A judge dismissed counts of receiving stolen property against each man, after prosecutors conceded there was not enough evidence that they knew they were rolling around in a stolen Chrysler Sebring the day of the Jan. 30, 2012 murder.
The car was lifted outside a troubled Trenton bar by a man named Louis Alvarado, who later pleaded guilty to as much. He turned over the keys to Anthony Marks, one of four men originally charged with the murder of Dowling.
The two suspected killers still face serious charges of murder and weapons offenses, which could send them away for life.
And prosecutors said they believe Mitchell fired the fatal shot, which struck Dowling in the head and killed him instantly. Assistant Prosecutor James Scott based that on ballistics at the scene and a detective’s testimony at trial.

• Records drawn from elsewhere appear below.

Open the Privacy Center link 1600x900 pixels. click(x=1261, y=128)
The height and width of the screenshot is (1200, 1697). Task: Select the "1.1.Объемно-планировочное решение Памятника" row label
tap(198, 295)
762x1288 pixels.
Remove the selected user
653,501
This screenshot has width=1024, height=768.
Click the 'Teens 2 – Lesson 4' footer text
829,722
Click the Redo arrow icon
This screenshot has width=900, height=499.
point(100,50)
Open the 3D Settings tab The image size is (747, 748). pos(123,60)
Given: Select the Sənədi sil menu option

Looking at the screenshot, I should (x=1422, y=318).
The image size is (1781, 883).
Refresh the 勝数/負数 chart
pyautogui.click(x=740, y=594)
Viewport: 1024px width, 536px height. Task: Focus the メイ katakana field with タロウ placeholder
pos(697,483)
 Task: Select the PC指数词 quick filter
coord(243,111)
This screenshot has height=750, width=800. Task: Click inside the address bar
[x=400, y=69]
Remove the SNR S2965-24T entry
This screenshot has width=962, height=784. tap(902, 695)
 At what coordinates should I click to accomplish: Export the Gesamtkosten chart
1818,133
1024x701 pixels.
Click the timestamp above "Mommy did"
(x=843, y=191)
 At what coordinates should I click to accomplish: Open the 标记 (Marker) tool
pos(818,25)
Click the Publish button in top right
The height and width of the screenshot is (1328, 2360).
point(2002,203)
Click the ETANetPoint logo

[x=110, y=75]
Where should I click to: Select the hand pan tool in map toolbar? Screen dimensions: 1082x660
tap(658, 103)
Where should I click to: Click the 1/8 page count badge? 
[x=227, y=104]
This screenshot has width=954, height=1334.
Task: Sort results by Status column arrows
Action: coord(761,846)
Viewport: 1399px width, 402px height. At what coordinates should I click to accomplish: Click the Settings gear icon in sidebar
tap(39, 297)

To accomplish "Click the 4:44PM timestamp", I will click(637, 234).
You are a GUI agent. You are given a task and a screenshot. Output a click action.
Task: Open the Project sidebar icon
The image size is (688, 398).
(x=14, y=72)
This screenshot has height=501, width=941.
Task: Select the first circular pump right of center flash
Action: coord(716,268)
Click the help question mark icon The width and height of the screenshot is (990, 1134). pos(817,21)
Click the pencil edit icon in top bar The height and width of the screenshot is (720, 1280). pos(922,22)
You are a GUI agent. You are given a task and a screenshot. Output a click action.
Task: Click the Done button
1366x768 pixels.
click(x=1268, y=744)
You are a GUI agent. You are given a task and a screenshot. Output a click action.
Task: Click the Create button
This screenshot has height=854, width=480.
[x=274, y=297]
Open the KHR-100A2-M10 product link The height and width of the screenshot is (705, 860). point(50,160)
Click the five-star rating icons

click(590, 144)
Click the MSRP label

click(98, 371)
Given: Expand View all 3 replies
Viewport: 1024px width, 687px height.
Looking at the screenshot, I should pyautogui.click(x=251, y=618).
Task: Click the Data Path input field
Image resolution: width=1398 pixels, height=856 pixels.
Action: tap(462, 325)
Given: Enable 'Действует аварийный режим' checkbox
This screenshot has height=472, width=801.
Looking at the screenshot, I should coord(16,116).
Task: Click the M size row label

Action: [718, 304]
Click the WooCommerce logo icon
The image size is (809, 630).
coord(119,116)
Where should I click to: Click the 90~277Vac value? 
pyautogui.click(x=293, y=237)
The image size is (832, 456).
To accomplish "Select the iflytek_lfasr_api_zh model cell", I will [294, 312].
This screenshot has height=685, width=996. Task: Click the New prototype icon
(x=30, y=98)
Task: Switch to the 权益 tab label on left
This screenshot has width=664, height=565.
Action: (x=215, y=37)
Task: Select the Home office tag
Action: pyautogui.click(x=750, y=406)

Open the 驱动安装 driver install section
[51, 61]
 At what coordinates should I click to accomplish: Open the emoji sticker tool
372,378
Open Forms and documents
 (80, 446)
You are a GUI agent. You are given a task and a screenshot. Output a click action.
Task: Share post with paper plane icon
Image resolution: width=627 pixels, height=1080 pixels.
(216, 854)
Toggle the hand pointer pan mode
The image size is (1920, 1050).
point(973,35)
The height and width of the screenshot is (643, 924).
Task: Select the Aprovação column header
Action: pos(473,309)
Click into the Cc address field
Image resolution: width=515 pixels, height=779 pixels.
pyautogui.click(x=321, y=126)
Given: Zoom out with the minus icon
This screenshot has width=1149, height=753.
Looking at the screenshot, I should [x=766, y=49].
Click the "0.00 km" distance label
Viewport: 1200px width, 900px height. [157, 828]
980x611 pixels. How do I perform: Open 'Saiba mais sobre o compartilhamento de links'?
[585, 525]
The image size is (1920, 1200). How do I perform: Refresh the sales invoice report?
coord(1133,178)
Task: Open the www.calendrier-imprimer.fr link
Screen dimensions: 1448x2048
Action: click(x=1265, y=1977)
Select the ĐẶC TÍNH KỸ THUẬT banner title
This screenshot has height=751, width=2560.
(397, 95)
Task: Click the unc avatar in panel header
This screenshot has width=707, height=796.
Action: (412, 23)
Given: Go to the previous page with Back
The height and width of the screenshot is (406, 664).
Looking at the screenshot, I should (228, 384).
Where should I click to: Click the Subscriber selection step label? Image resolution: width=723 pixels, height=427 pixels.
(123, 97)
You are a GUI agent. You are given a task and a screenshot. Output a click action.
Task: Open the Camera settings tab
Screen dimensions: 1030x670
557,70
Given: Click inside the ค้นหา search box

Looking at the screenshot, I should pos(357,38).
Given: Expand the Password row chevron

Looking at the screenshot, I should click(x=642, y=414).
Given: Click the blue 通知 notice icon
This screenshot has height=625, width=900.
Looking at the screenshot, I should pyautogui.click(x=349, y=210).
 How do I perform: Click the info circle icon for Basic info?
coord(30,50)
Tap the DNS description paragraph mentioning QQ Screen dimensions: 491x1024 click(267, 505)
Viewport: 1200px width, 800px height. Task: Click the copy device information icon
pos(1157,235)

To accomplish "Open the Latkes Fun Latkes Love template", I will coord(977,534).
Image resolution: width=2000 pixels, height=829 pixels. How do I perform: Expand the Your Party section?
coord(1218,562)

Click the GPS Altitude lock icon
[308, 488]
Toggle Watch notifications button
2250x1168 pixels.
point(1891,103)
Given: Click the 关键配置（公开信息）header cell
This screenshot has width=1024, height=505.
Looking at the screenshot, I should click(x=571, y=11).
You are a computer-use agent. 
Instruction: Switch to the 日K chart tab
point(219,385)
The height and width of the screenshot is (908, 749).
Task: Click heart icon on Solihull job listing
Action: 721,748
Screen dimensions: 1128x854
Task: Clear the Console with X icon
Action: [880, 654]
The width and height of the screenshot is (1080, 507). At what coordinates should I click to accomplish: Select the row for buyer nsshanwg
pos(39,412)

Scott said Romero’s lone slug was stopped by the car frame, otherwise it would have potentially been a kill shot. He said save for his gun jamming, nothing would have stopped Romero.
That notwithstanding, attorneys for both men asked Judge Anthony Massi for a directed verdict on the remaining counts. Massi is expected to issue an order sometime Friday.
But as defense attorneys Patrick O’Hara and Christopher Campbell know, getting murder and weapons charges dismissed against their clients at this late stage is a long shot.
Campbell said it was pure speculation, unsupported by evidence, that Mitchell filed the fatal shot.
O’Hara, Romero’s attorney, asked the judge to charge the jury on lesser included counts of manslaughter and aggravated assault – even though Dowling died.
He said testimony supported the lesser charge of aggravated assault, because the jury could infer the alleged shooters didn’t plant to kill anyone and intended to “frighten the driver.”
“This was a spur-of-the moment thing,” O’Hara said. “And it wasn’t perfect.”
The judge didn’t go along with it, after hearing from two men who were in the car with Mitchell and Romero.
They told jurors they saw the men open fire on a white Ford Taurus carrying Dowling and passenger Morris Satchel, an apparent rival known on the streets as “Poopie.”
Getaway drive Marks, who copped a 10-year plea for weapons offenses for his role in the fatal shooting, testified this week that Mitchell said he was going to “tear the car” up after they visited Mitchell’s home and picked up a cache of guns – two .357 handguns and a .45-caliber.
Jamar Square, who was also in the car at the time of the shooting, also pleaded guilty to weapons charges and is hoping he doesn’t go to prison when he is sentenced after the trial.
He maintained he didn’t know guns were in the car and told jurors he was simply getting a ride from family friend Marks after his car got a flat tire. Marks picked him up outside a city bodega after he put on a reggae show for “some females,” he said.
Square claimed that moments before the shooting, as they were motoring toward Route 29, Mitchell and Romero noticed the white Taraus – a car they believed belonged to “Old Boy from South Trenton.”
Square said the men talked in code prior to riddling it with bullets.
Marks claimed the suspected killers recognized the car as belonging to “Poopie.” He didn’t know Poopie’s real name, but The Trentonian found a comment under Satchel’s obituary that referred to him as Poopie.
The apparent shooting was retaliation after Romero’s sister got jumped, Marks said.
Satchel survived the Route 29 shooting, and ensuing car crash, which closed down the highway overnight. But he died months later in an unrelated ATV accident.
Closing arguments are scheduled for Tuesday.